Tuesday, March 1, 2011

Raphael and La Fornarina

La fornarina by Raphael, 1518-1519
The painting above was found in Raphael's studio at the time of his death. The painting is known as La fornarina(the bakeress) and the woman in the painting is thought to be Raphael's roman mistress, Margherita Luti, the daughter of a baker from Seina.

La velata by Raphael, 1514-1515
The same woman posed for another portrait known as La velata or La donna velata(the veiled woman) painted about three or four years earlier. She wears the same pearl bauble in her hair in both portraits. The name Margherita means "pearl" in Italian. A contemporary account refers to the woman in the La velata portrait as "the woman Raphael loved until he died". Margherita Luti is thought to have been the model for both of these portraits and many of Raphael's other works.

Among the other works Margherita Luti is thought to have modeled for are several Madonnas including the Madonna della Seggiola (known as Madonna of the Chair), painted around the same time as the La velata portrait.

In the La fornarina portrait she is wearing a wedding ring and an armband on which is written the name Raphael of Urbino. Myrtle branches, symbolic of love and marriage, fill the background. These details were discovered recently when a restoration of the portrait revealed that these symbols had been painted over, apparently by Raphael's assistants after his death.

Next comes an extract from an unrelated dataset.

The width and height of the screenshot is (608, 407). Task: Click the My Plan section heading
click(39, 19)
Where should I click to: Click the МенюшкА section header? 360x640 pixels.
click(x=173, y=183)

Madonna della Seggiola by Raphael, c. 1514
According to Giorgio Vasari, in his Life of Raphael, Raphael was so in love with his mistress that he could not focus on his painting if separated from her. She accompanied him everywhere and even had to be smuggled in to live with him in secret so that he could complete his frescoes at the Villa Farnesina, the pleasure palace of his wealthy friend, the Sienese banker, Agostino Chigi. In some versions of the legend Raphael's mistress is also smuggled into the Vatican to live with him there so that he can finish his frescoes for Pope Leo X. And thus the legend of Raphael the sex maniac was born.

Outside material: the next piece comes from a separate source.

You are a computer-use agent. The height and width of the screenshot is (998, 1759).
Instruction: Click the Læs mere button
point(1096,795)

Raphael was a very amorous man who was fond of women, and he was always quick to serve them. This was the reason why, as he continued to pursue his carnal delights, he was treated with too much consideration and asqcuiescence by his friends. When his dear friend Agostino Chigi commissioned him to paint the first loggia in his palace, Raphael could not really put his mind to his work because of his love for one of his mistresses; Agostino became so desperate over this that, through his own efforts and with the assistance of others, he worked things out in such a way that he finally managed to bring this woman of Raphael's to come and stay with him on a constant basis in the section of the house where Raphael was working, and that was the reason why the work came to be finished.* 
A marriage to a mere peasant girl, the daughter of a baker, would have seriously damaged Raphael's reputation with the Roman and Florentine aristocracy, quite probably ending his career as a painter.

Self Portrait by Raphael, 1506
Around the time the La velata portrait was painted, Raphael was being pressured by the Cardinal of Bibbiena to marry one of his nieces, a woman named Maria Bibbiena. Raphael didn't refuse the Cardinal, but put off the matter, saying he wanted to wait three or four years before marrying. After the four years had passed, Raphael agreed to the marriage, but he kept putting off the wedding with excuses.

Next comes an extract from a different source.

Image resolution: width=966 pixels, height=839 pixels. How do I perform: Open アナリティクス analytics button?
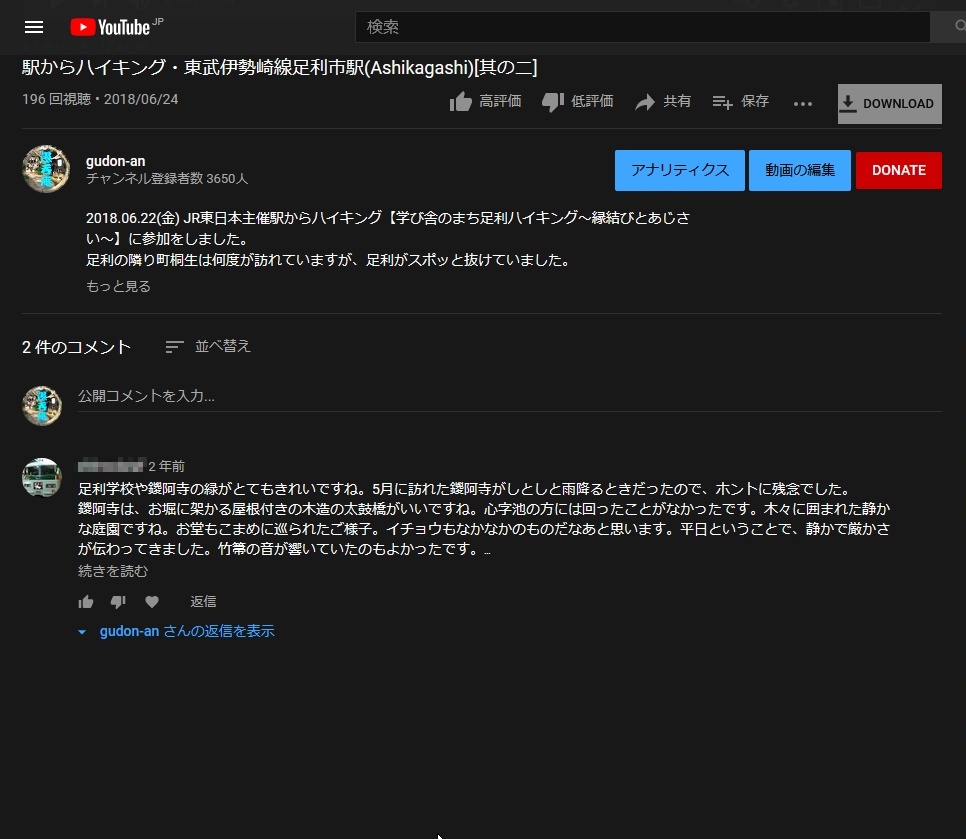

The master lived in the strictest intimacy with Bernardo Divizio, Cardinal of Bibbiena, who had for many years importuned him to take a wife of his selection, nor had Raphael directly refused compliance with the wishes of the Cardinal, but had put the matter off, by saying that he would wait some three or four years longer. The term which he had thus set approached before Raphael had thought of it, when he was reminded by the Cardinal of his promise, and being as he ever was just and upright, he would not depart from his word, and therelore accepted a niece of the Cardinal himself for his wife. But as this engagement was nevertheless a very heavy restraint to him, he put off the marriage from time to time, insomuch that several months passed and the ceremony had not yet taken place.*
Finally Maria Bibbiena died from an illness and the wedding never took place.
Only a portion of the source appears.